▶ **WHAT IS REQUIRED**:
Repeat the entries exactly, and do not carry the pictures over.

Saved entries:
####################
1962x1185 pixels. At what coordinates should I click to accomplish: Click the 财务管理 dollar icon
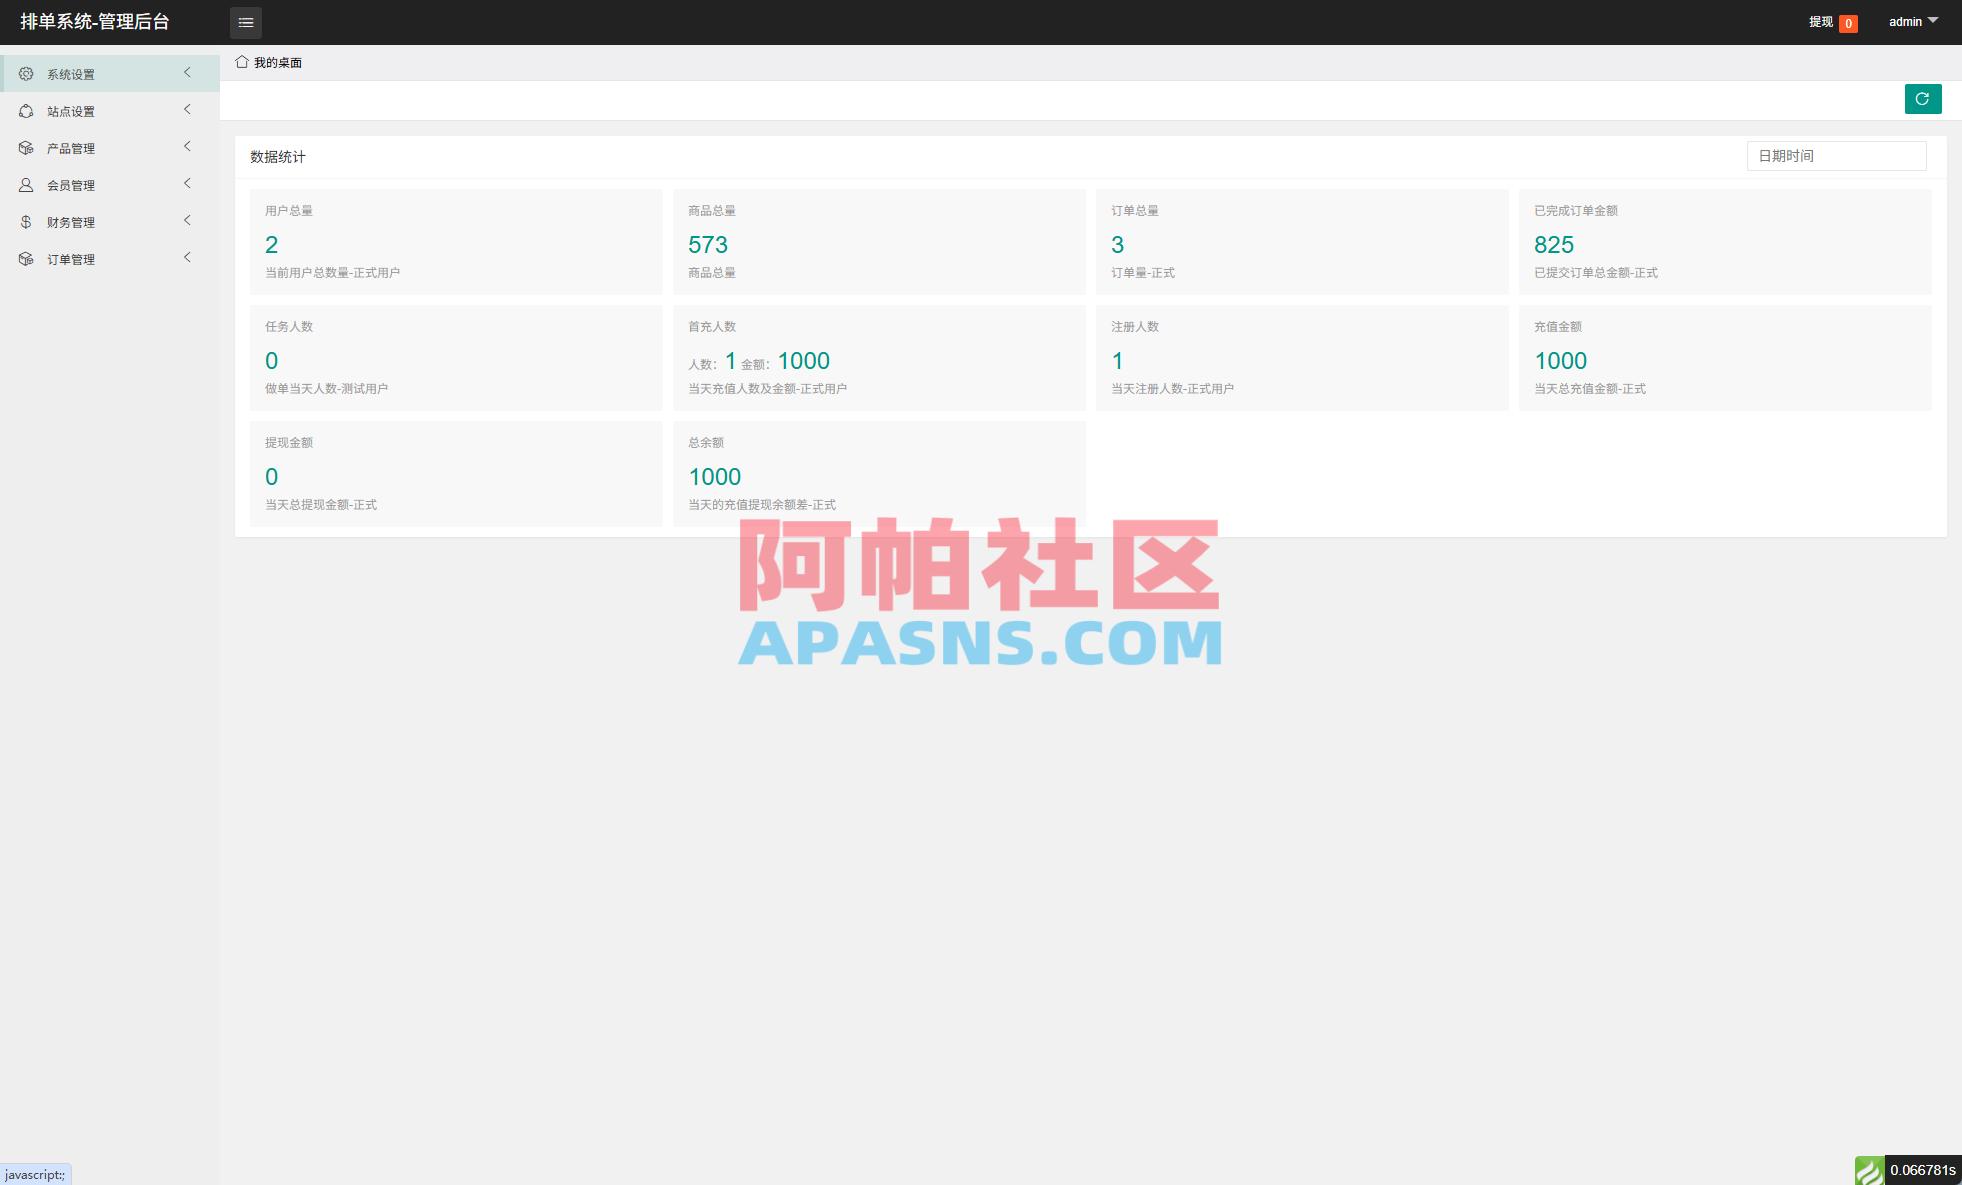pos(26,221)
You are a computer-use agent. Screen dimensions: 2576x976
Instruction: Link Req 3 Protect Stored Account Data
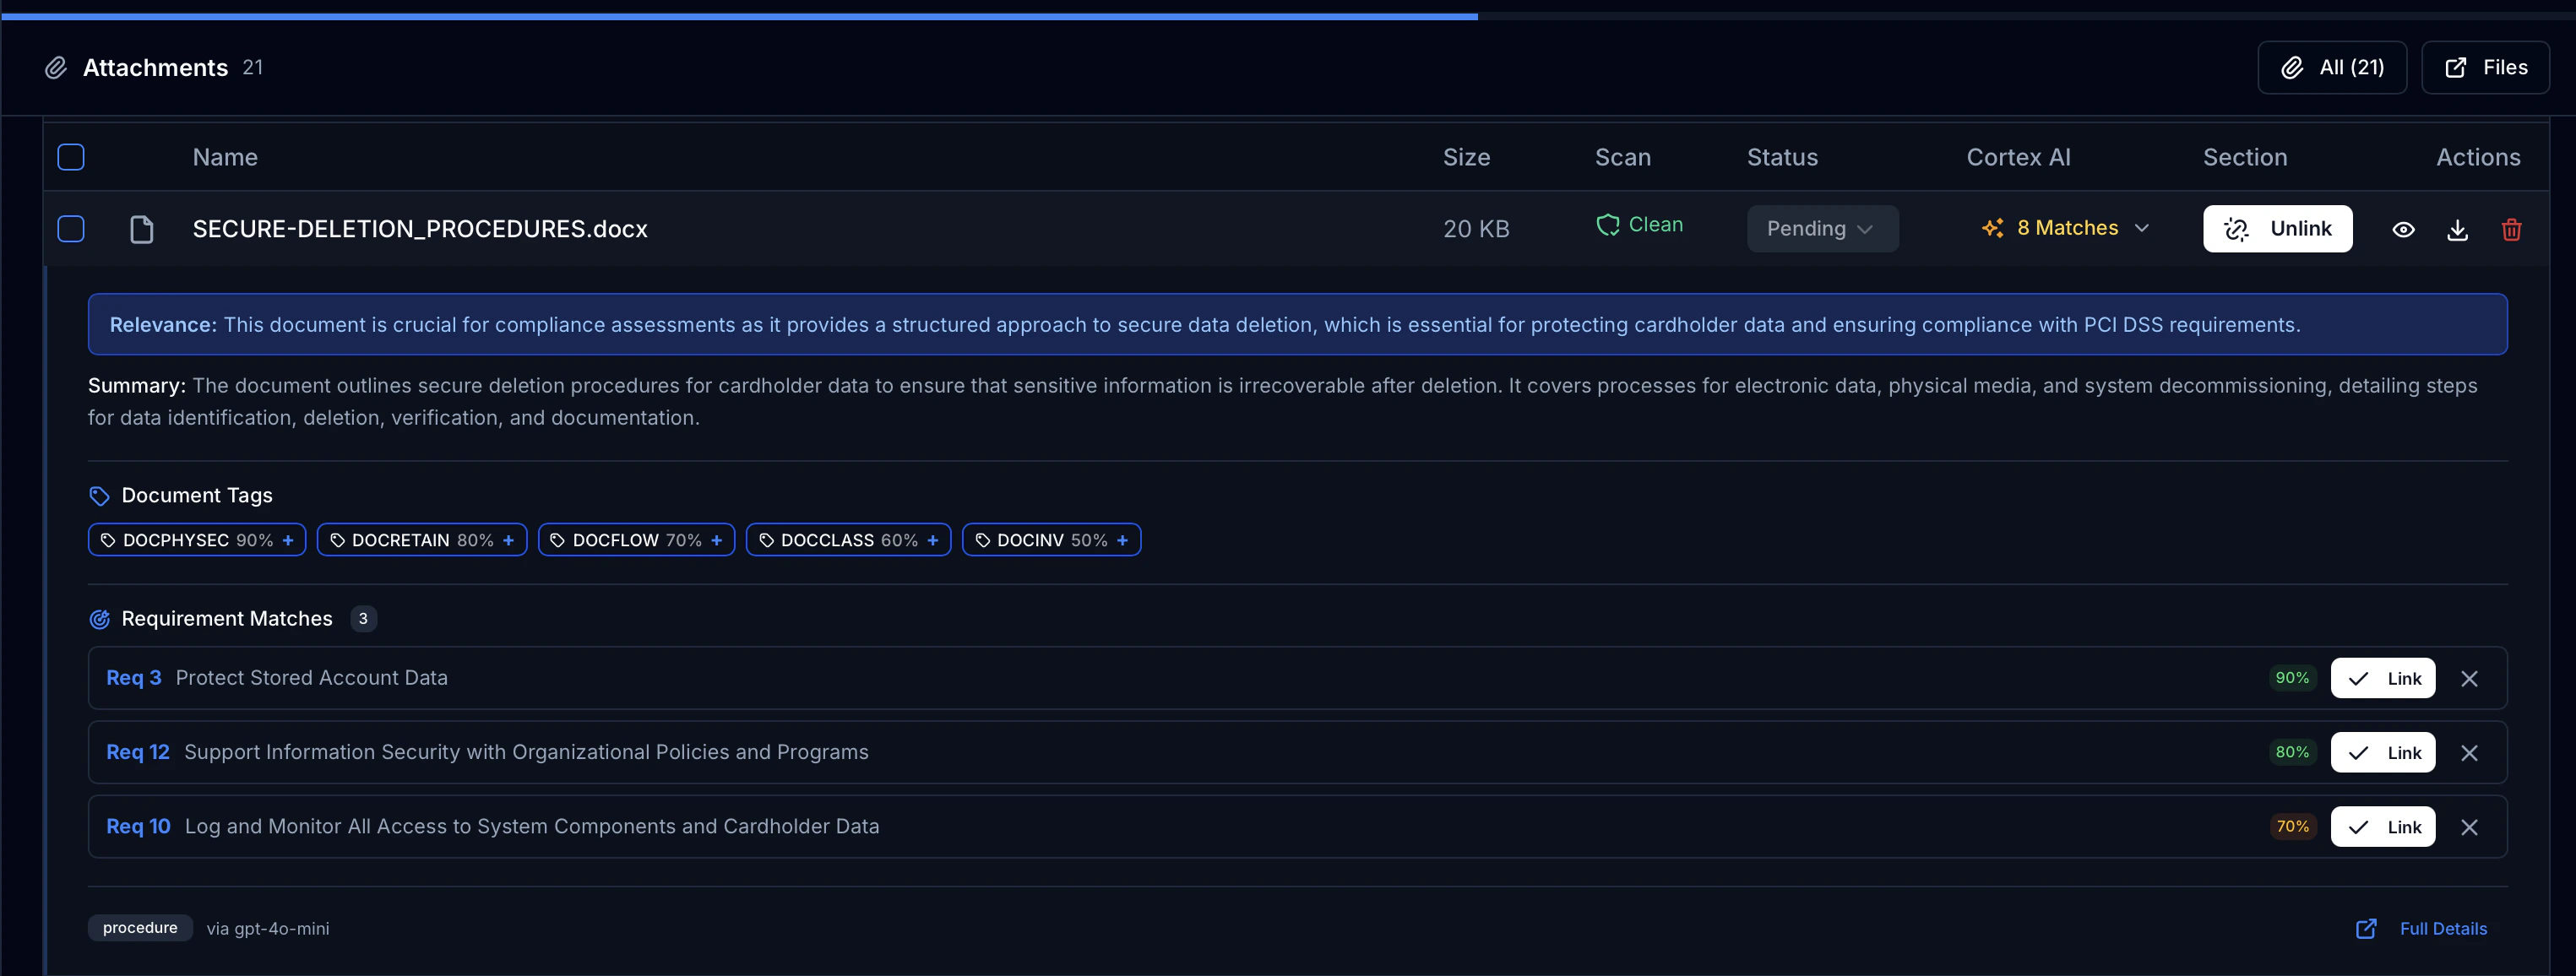(2383, 677)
####################
▶ **ANSWER TO THE EXERCISE**:
1962x1185 pixels. At what coordinates should I click to accomplish: Click the 财务管理 dollar icon
pos(26,221)
You are a computer-use agent. Screen dimensions: 2576x976
Instruction: Link Req 3 Protect Stored Account Data
(2383, 677)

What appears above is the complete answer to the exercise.